## PROVIDED DATA
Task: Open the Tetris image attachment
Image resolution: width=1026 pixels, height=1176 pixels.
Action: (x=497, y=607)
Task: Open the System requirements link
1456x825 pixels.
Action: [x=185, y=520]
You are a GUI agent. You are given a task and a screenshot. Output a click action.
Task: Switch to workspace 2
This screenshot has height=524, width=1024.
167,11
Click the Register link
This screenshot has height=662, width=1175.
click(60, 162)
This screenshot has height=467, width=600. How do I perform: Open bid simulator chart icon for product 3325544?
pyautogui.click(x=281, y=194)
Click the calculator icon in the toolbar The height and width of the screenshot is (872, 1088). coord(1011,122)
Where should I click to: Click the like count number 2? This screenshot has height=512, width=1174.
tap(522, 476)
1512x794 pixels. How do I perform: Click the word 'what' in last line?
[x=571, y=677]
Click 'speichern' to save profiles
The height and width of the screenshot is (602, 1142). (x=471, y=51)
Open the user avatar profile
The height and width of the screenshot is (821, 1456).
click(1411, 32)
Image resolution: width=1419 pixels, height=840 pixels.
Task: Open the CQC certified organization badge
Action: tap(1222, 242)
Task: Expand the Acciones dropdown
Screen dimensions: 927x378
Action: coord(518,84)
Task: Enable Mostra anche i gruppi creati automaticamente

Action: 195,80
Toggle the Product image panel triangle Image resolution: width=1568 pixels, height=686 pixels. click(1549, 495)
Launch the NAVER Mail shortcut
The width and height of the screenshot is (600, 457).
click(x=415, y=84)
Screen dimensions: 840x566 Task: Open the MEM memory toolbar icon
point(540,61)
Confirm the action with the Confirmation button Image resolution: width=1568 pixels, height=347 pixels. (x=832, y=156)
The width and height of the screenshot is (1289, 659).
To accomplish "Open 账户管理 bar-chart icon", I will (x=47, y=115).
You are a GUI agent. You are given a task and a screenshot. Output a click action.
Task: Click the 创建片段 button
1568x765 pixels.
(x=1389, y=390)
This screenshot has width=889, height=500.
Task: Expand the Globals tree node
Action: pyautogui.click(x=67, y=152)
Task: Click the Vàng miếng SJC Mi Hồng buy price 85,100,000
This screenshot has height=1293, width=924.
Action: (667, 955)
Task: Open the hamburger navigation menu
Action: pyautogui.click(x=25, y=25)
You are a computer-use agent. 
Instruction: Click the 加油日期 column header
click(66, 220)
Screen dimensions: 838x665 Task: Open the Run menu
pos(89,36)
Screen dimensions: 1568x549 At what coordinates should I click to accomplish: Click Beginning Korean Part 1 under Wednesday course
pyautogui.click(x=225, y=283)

## TRY IT
Start at the first line of the material. Reproduce every line exactly, ending with the line that holds "Click the Register link".

## ANSWER TO THE EXERCISE
Task: Open the Tetris image attachment
Image resolution: width=1026 pixels, height=1176 pixels.
Action: (x=497, y=607)
Task: Open the System requirements link
1456x825 pixels.
Action: [x=185, y=520]
You are a GUI agent. You are given a task and a screenshot. Output a click action.
Task: Switch to workspace 2
This screenshot has height=524, width=1024.
167,11
Click the Register link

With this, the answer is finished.